U.S. Navy officers tell it like it is about sea level rise
Last spring, Helen and I took a cruise on the rivers of The Netherlands, the low-lying nation famous for windmills and water management. On our way to the boat, I asked the driver if the Dutch were worried about sea level rise. (Note: The Netherlands is the official name of the country, which is also informally known as Holland. The people are called Dutch. I was confused too.)
We were, at that moment, speeding along a highway about 12 feet below sea level. Parts of Amsterdam - our embarkation point - lie another nine feet below that. More than a quarter of The Netherlands rests below sea level, and more than half is flood-prone. If places like Dewey Beach seem like Ground Zero for the issue of sea level rise, then the Netherlands might be considered Below Ground Zero.
I expected our driver to express concern, perhaps dread, about the future. Nope, not him. We'll handle it, he said in broken English (far better, of course, than my nonexistent Dutch). And that's the point. They're handling it. They're not arguing about the reality of sea level rise. They can't afford to. We can't either. Though not everybody's gotten the message yet.
One rather important organization that has gotten the message: the U.S. Navy. Our nation's largest naval base lies near the mouth of the Chesapeake Bay, in Norfolk, Va. Naval Station Norfolk, which is celebrating its 100th anniversary this year, has played an outsized role in our nation's history. For the Cape Region, it also has much to tell us about our future.
Recently, locals got a peek into that future with the screening of "Tidewater" at the Cinema Art Theater near Lewes. It was introduced by Judy Rolfe of Lewes, a former USA Today photo editor and the film's assistant producer. Unlike some films or stories concerning sea level rise, "Tidewater" doesn't spend much time making dire predictions about the future. It's about now. It's about facts on the ground and how the U.S. Navy, with the help of local governments, is dealing with them.
The power of the film derives not only from the footage of Norfolk's oft-flooded streets, but also from its messengers: low-key, no-nonsense officials of the U.S. Navy and the local Department of Public Works. Here are some quotes from the film, which was directed and produced by Roger Sorkin of the American Resilience Project.
Capt. Joe Bouchard, U.S. Navy (ret.): "Clearly, sea level rise is happening. The U.S. military, they see the problem ... The naysayers, by trying to pretend this is not a problem and is not worthy of funding to adapt to sea level rise, they are jeopardizing U.S. national security, and they are jeopardizing the U.S. economy."
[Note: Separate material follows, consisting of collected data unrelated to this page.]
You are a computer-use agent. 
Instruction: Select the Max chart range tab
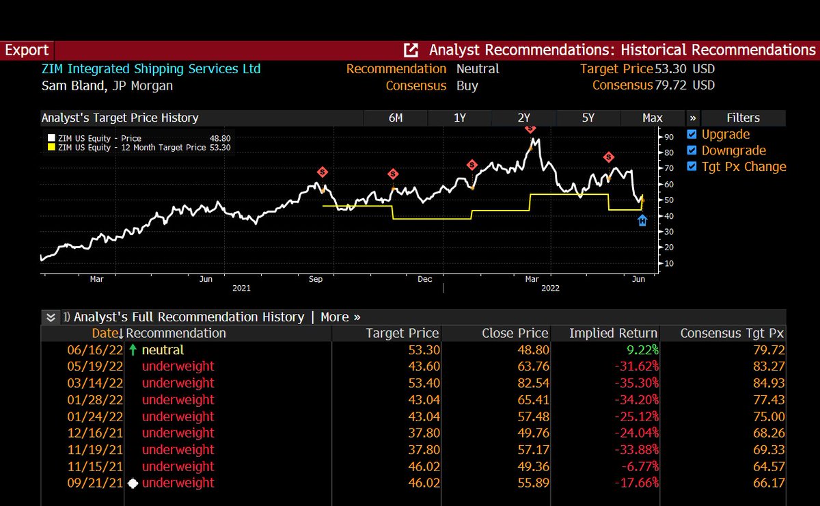click(653, 118)
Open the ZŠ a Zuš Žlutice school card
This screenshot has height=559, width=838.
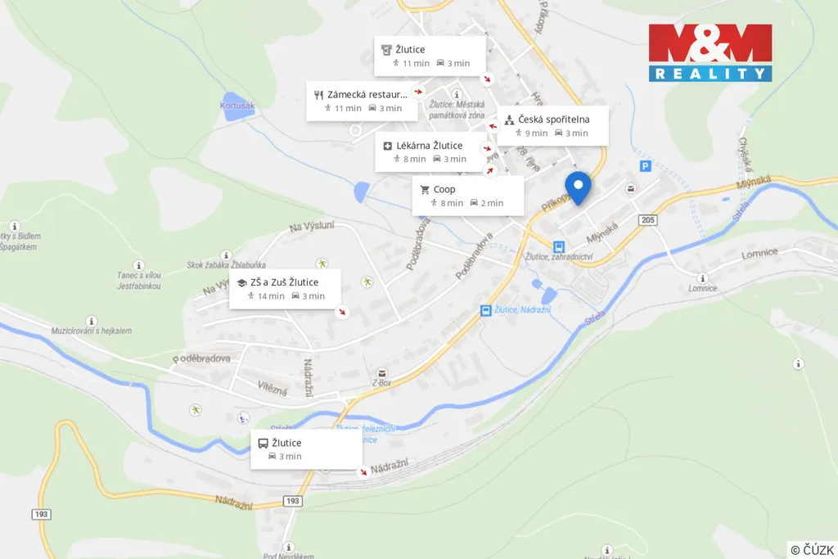[x=285, y=289]
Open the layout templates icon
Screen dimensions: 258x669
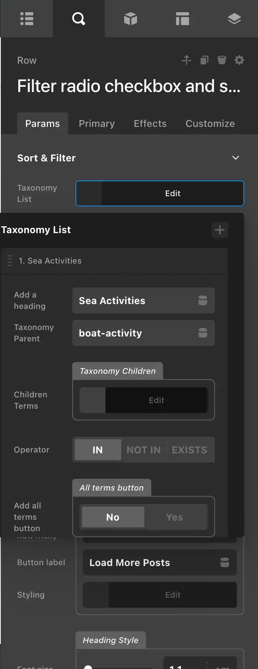coord(182,19)
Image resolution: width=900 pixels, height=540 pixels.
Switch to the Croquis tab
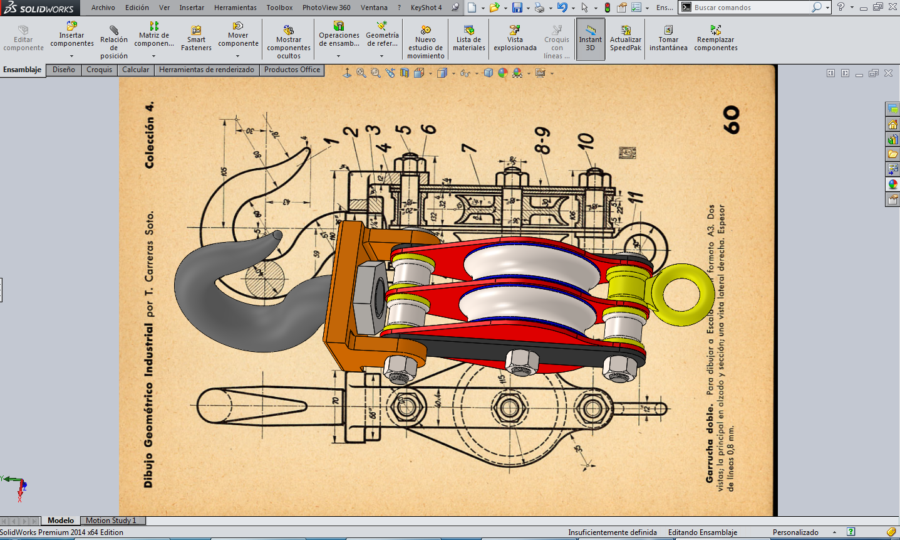pyautogui.click(x=99, y=70)
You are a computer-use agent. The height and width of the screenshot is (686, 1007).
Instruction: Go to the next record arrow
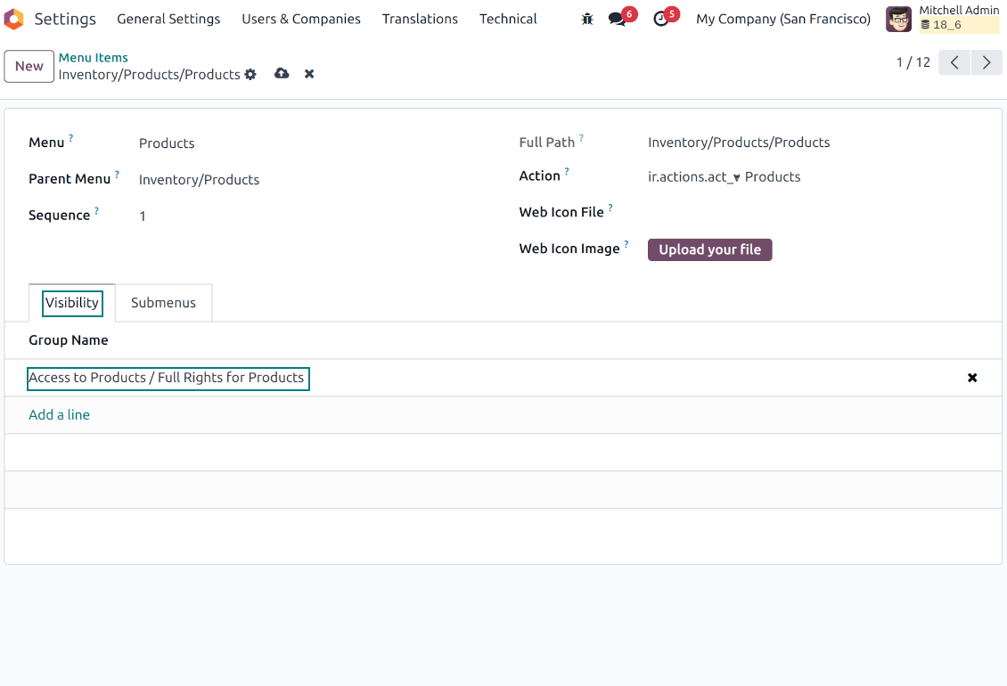tap(986, 62)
Rear Admiral Kevin Slates, U.S. Navy: "When we look at the problems that the Navy faces down in the Tidewater area, the only way to solve a challenge like sea level rise is through a whole of government approach ... This is not an easy challenge, but it's also a challenge we have to overcome." ... "As an engineer, what I go by is facts, so down here in the Norfolk area, the facts are that the sea level is rising. The facts are that the land is subsiding. So it's a double whammy."
Pete Garner, Department of Public Works, City of Norfolk: "Hampton Boulevard is one of the main connectors to the Navy base.
"At normal high tides, this intersection will start to flood. [If] we get a little abnormal high, the intersection will be completely flooded and impassable ... basically stopping traffic going to the Navy base."
The name of the film, "Tidewater," refers not just to that region of Coastal Virginia. It also refers to the changing nature of the issue. Previously, areas flooded due to major storms. Now, "blue sky" flooding begins with normal high tides. We, too, have blue sky flooding in the Cape Region. We need to approach the issue as matter-of-factly as the U.S. Navy. And maybe some day we'll be as confident about our ability to handle sea level rise as our Dutch taxi driver.
Sea Change is coming
Sea Change Sussex Environmental Action is inviting people to attend a two-hour portion of a live-streamed event called "24 Hours of Reality" from 6 to 8 p.m., Monday, Dec. 4, at the Inn at Canal Square. Hosted by Climate Reality, the event will show how climate change is affecting every continent and what we can do about it. Guests on the show will include scientists, celebrities and business leaders. The Inn at Canal Square, which donated the space, is located at 122 Market St., Lewes.
Don Flood is a former newspaper editor living in Lewes.